The computational complexity depends on number of particles (p), dictionary size (\(n \times l\)), number of OMP iterations (T), number of candidate region patches (u) and the computations (\(t_d\)) required for evaluating the orthogonal projection for OMP. The total computational time per frame can be computed as \(p\times u \times t_{OMP}\), where \(t_{OMP}\) is the computational load for OMP algorithm [14] given by \(t_{OMP} = t_dT + 2nT + 2T(l + n) + T^3\).

Table 1. Performance comparison of the proposed tracker with the trackers MST [1], TLD [6], CMT [3]
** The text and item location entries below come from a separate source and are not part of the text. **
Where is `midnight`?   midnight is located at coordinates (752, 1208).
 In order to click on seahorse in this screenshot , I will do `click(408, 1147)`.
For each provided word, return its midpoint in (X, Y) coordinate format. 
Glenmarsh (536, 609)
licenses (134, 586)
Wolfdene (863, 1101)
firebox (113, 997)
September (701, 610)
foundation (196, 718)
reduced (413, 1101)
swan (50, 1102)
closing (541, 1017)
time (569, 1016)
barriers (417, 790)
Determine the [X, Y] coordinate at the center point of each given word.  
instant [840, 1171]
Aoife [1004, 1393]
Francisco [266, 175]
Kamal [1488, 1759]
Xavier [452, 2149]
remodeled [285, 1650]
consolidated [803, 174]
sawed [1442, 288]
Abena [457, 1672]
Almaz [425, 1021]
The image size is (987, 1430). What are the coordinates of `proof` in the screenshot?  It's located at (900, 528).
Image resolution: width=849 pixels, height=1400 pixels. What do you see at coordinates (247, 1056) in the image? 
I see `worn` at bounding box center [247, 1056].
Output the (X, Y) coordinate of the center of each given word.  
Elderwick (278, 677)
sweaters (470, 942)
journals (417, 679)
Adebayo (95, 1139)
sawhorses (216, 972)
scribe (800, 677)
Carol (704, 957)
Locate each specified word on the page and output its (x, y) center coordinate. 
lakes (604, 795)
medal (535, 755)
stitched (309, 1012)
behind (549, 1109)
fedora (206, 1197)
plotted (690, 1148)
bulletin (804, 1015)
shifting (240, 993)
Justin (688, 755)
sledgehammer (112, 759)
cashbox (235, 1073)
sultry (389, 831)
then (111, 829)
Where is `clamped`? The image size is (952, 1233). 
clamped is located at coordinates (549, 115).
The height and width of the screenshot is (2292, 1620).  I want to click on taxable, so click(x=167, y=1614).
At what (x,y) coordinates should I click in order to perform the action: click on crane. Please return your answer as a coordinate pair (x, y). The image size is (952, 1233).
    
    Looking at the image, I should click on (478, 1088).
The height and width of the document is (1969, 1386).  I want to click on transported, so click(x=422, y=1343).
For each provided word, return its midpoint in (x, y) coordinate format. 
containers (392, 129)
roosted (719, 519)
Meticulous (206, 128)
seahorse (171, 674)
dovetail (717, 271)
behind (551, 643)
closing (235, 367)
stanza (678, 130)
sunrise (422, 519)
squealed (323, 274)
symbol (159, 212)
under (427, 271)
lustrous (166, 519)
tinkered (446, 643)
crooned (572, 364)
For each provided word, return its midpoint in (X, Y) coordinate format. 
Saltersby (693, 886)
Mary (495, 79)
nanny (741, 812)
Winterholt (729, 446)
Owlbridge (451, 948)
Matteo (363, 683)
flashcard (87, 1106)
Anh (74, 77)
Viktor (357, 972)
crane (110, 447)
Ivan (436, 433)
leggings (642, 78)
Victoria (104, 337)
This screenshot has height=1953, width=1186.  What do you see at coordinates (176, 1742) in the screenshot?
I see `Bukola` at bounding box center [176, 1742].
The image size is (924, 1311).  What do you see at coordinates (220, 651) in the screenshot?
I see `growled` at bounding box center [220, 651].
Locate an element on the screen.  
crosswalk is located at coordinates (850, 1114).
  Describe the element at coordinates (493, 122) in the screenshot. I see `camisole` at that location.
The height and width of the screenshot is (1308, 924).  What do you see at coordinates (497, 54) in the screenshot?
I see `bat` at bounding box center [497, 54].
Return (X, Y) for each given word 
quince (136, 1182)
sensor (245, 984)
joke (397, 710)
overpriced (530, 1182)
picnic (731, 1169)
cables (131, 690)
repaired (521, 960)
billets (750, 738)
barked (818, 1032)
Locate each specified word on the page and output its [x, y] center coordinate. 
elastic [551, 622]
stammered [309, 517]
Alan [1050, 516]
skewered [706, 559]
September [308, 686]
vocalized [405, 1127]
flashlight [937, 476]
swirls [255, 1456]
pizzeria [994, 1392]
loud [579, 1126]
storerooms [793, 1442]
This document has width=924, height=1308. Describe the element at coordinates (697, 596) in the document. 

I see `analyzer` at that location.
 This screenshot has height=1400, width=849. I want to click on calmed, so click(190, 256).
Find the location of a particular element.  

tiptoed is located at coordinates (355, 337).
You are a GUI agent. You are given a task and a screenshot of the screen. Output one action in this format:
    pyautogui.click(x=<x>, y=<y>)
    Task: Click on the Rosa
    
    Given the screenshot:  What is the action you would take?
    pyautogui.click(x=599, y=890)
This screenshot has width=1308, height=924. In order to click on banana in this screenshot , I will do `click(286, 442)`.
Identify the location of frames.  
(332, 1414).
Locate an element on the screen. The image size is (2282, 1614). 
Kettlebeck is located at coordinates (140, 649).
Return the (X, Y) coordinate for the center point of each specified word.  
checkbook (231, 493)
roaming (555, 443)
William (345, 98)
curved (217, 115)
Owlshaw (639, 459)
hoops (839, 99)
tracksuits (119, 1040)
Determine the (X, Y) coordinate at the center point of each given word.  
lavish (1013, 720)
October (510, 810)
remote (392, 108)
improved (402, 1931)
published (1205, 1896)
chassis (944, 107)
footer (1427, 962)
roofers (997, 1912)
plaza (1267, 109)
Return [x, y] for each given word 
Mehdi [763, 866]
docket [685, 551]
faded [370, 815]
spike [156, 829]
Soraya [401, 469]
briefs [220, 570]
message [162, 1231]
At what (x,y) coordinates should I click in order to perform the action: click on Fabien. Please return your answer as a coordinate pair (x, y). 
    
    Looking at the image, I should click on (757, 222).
3.2 Qualitative Evaluation

The results of the proposed tracker on different sequences are shown in Fig. 3. There are continuous changes of appearance and orientation in “ball” and “polar bear” sequences. The target undergoes partial occlusions (frames: \(156 - 177\)) as well as scale changes in “car” sequence. The cell histogram based object model (constructed using patches) and particle filter based localization helps in handling these challenges. Illumination change is significant in “tunnel” sequence as target moves through differently illuminated regions. Here, patch normalization and sparse coding helps in achieving illumination invariant tracking.

Fig. 3.
figure 3

Results of single object tracking for proposed Tracker on (a)-(d) “ball” (frames: 7, 217, 440, 586); (e)-(h) “car” (frames: 35, 141, 168, 235); (i)-(l) “tunnel” (frames: 6, 252, 483, 694) and (m)-(p) “polar bear” (frames: 77, 171, 251, 326) sequences from VOT2014 dataset covering different challenges like illumination change (il), scale change (sc), in-plane rotation (ro) and partial occlusions (po)

4 Conclusion

We have proposed a novel target model in a hybrid generative-discriminative framework. The object patches are represented using foreground and background dictionaries (generative model). These representations are further weighed by SVM based classification scores (discriminability). The object is localized in a particle filter framework. The proposed tracker was able to handle different challenging scenarios like background clutter, partial occlusions, in-plane rotations, scale and illumination changes. Performance of the proposed tracker is benchmarked with state of art trackers on sequences from VOT2014 dataset.

The present work did not incorporate continuous dictionary and classifier update schemes in the object model. This extension will enable the tracker to trail targets for longer durations, under sever appearance changes and occlusions. Also, the present approach is somewhat slower due to repeated application of OMP at the particle filtering stage. We propose to extend the present formulation through discriminative dictionary learning and fast OMP solvers.